Chairman of the Legality Movement Party
- In office 12 April, 1998 – 24 November, 2013
- Preceded by: Guri Durollari
- Succeeded by: Sulejman Gjana

Personal details
- Born: 18 April, 1960 Albania
- Party: Legality Movement Party
- Occupation: Politician

= Ekrem Spahiu =

Albanian politician

Ekrem Spahiu (born 18 April 1960) was a Member of the Albanian Parliament in XVIth legislature (from 2001). Eqerem Spahia was arrested for "organising armed uprising, participating in it and violating institutions" after an armed protest near the parliament building that aimed to topple the Nano government and bring to power Crown Prince Leka, son of Zog of Albania, in September 1998.

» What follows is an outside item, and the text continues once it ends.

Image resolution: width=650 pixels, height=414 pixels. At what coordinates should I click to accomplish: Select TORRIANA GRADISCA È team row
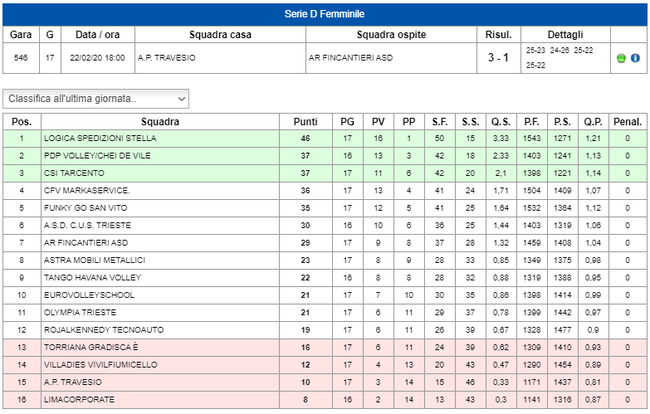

Ekrem Spahiu made the most disputed case of homophobia and hate speech in Albania as he stated in 2012 to a local newspaper: “What remains to be done is to beat them up with a stick. If you don't understand this, I can explain it: to beat them with a rubber stick”. The EU Delegation in Tirana, Human Rights Watch, Amnesty International and ILGA Europe, the local and international media covered and condemned this statement, even Prime Minister Sali Berisha condemned it publicly, but the Commissioner failed to follow up the case.